Problem details >> Please give back word for word the lines of the material below between the line containing "The width and" and the line containing "Click the reset changes icon beside Применить", inclusive.

Data supplied >>
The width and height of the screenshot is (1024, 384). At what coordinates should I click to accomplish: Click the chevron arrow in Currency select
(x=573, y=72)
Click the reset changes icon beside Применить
...
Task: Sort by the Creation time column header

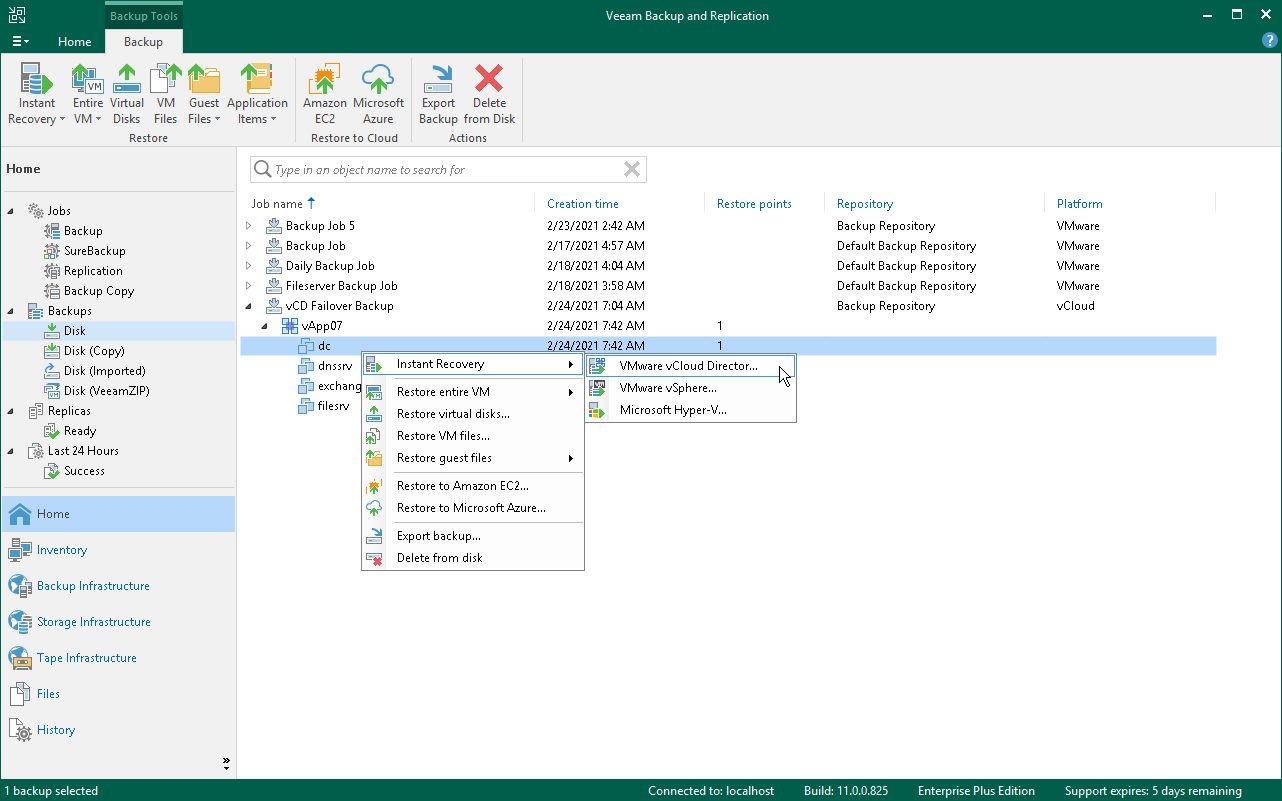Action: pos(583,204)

Answer to the exercise >>
The width and height of the screenshot is (1024, 384). At what coordinates should I click to accomplish: Click the chevron arrow in Currency select
(x=573, y=72)
Click the reset changes icon beside Применить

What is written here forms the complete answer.